**GIVEN INFORMATION:**
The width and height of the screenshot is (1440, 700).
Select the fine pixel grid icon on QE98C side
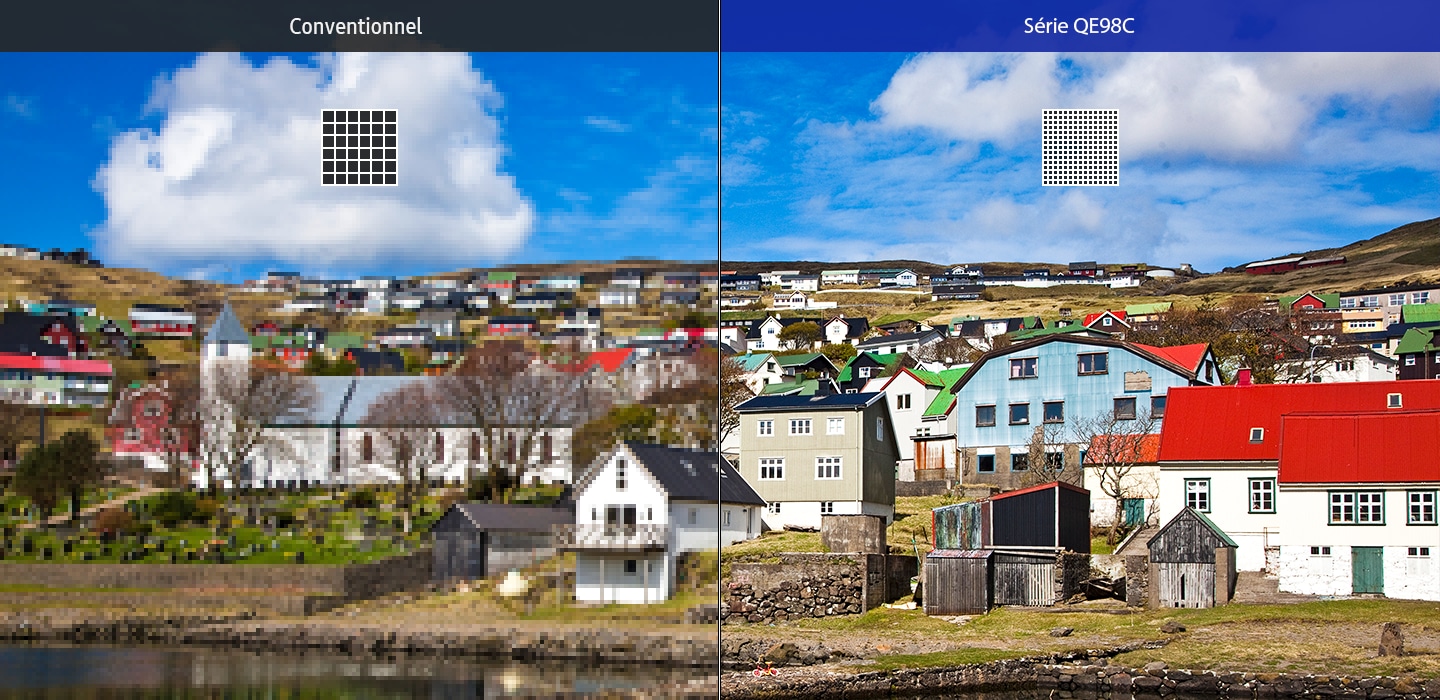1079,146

...

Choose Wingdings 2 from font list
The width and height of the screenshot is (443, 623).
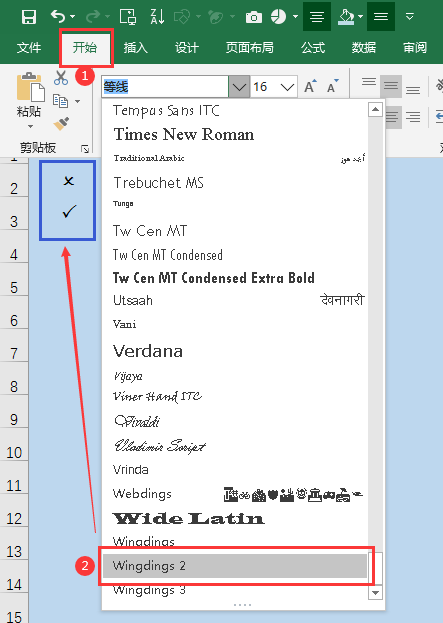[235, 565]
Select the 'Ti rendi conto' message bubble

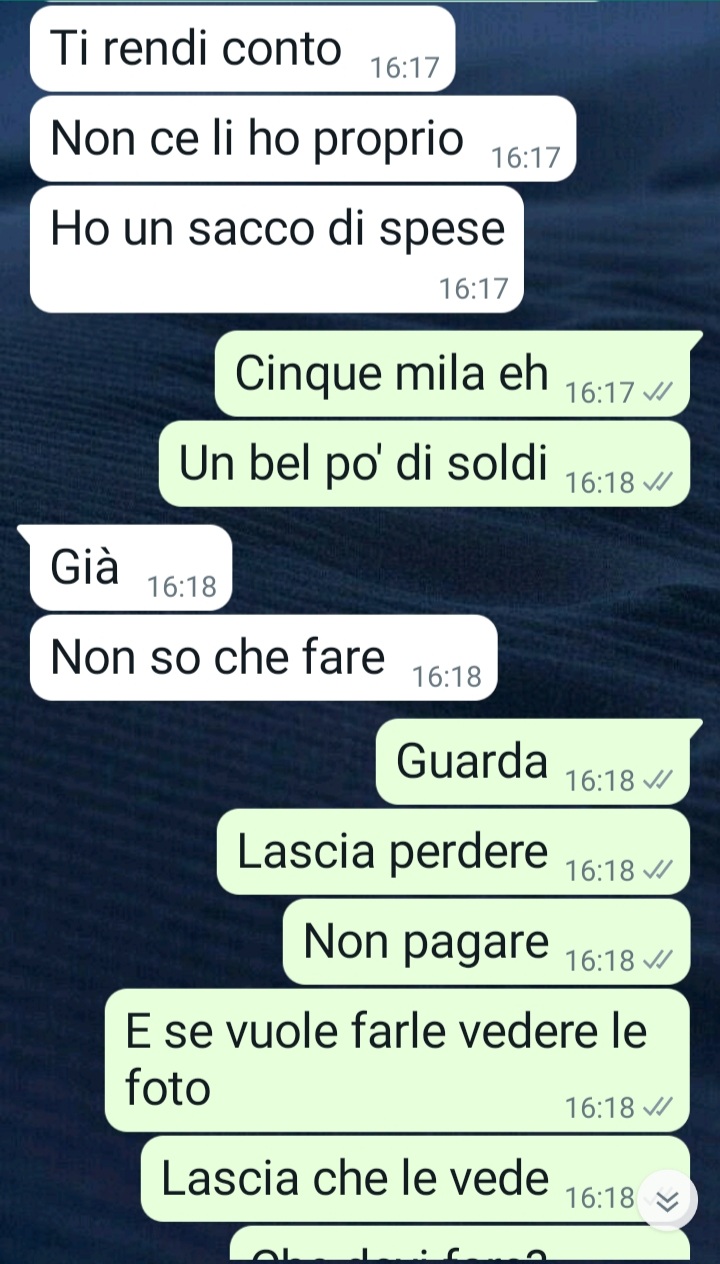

---

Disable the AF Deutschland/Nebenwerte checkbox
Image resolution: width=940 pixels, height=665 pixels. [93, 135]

**TASK BRIEF:**
An exact copy is needed. It runs from the line above containing "Choose Wingdings 2 from font list" down to the line containing "Select the 'Ti rendi conto' message bubble", both included, with no pictures.

**EXERCISE RESPONSE:**
Choose Wingdings 2 from font list
The width and height of the screenshot is (443, 623).
[235, 565]
Select the 'Ti rendi conto' message bubble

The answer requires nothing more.